§ **What is required**: The required lines are those that contain "white"; pull them out of the data and copy them.

§ **Listed records**:
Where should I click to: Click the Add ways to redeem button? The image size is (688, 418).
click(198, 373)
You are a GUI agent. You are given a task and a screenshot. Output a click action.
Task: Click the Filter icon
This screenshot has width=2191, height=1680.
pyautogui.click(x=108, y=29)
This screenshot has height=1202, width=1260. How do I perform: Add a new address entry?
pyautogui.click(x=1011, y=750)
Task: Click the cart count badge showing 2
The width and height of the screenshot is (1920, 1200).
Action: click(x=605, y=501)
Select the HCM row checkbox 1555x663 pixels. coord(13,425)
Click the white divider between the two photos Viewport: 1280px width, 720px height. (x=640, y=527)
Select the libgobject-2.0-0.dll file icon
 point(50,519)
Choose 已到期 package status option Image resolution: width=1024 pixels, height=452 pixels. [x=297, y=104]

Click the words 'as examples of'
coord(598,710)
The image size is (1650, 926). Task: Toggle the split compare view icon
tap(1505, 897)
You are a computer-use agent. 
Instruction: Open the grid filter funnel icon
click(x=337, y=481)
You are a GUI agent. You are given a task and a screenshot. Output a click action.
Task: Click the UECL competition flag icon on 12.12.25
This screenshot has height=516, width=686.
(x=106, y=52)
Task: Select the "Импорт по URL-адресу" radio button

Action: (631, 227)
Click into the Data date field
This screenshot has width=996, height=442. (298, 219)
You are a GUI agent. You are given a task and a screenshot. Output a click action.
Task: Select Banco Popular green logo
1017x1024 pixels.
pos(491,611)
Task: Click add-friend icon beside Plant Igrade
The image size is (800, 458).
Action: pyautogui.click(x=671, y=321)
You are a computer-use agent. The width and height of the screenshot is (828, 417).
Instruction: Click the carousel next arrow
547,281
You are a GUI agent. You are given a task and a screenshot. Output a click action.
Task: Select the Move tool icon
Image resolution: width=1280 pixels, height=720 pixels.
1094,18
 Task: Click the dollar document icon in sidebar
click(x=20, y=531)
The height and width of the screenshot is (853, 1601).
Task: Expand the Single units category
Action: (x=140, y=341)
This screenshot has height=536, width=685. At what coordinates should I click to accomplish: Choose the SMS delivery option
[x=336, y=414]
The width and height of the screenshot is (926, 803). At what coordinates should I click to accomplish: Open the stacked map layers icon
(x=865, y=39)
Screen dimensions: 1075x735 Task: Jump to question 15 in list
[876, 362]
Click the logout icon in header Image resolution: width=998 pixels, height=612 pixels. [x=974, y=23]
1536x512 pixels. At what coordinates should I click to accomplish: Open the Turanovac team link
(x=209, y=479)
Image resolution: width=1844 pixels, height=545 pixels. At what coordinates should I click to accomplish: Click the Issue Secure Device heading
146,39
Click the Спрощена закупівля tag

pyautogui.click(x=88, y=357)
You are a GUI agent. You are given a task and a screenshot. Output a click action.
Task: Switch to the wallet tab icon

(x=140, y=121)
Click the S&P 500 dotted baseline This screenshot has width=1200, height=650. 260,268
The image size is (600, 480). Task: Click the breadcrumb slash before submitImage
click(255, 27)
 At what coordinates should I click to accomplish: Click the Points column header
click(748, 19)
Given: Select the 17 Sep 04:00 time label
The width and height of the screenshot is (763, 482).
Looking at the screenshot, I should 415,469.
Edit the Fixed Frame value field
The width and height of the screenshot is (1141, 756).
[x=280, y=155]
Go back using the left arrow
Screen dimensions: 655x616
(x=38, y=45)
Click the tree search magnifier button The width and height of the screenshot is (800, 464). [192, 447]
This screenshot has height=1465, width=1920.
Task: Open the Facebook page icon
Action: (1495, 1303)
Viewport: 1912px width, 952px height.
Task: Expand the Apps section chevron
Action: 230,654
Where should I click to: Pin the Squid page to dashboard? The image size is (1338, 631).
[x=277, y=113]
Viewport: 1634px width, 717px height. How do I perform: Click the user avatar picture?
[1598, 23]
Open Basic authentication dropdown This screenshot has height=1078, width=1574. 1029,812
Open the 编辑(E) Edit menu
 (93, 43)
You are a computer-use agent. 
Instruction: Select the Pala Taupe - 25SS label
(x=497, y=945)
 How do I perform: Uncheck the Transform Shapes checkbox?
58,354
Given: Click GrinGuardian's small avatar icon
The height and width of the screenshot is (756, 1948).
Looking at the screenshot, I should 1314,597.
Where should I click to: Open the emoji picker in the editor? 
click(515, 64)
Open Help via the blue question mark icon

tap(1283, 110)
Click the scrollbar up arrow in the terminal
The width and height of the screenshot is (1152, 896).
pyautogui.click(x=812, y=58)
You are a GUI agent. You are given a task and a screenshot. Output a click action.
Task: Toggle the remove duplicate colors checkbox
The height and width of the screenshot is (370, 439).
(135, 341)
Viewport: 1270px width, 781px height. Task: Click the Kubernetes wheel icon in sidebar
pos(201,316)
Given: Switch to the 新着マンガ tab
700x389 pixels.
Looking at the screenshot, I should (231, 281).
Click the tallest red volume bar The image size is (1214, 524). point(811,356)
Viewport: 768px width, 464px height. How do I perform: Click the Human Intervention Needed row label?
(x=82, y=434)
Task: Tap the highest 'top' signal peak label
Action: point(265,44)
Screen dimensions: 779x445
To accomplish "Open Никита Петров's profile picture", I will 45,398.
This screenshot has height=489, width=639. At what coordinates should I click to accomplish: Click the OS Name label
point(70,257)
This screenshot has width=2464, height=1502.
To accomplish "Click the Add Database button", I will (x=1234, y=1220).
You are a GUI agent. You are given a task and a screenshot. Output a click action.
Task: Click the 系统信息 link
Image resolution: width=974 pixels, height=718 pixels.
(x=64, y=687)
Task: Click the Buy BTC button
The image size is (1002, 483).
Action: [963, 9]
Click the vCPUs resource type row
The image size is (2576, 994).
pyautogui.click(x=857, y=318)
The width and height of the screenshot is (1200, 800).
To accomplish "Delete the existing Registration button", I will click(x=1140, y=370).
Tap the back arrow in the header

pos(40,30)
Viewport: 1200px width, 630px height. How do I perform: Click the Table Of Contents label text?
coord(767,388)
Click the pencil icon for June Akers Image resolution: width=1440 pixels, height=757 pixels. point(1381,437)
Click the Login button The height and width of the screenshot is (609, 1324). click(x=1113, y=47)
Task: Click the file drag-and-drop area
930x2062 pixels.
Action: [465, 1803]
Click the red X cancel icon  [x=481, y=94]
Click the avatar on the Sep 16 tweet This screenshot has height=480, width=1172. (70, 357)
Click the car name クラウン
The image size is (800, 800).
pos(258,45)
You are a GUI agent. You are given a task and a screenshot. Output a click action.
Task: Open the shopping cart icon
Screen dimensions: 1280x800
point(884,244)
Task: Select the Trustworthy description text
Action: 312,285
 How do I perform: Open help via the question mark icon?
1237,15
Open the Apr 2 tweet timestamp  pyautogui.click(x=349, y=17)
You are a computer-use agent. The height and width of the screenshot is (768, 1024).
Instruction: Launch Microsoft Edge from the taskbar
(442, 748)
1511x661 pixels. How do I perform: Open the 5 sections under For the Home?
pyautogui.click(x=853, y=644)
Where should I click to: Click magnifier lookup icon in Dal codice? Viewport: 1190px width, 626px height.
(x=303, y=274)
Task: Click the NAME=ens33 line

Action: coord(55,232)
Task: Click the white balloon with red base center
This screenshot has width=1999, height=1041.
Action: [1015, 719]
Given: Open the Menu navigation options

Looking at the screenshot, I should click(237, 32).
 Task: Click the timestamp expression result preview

§ **Response area**:
Click the white divider between the two photos Viewport: 1280px width, 720px height. (x=640, y=527)
Task: Click the white balloon with red base center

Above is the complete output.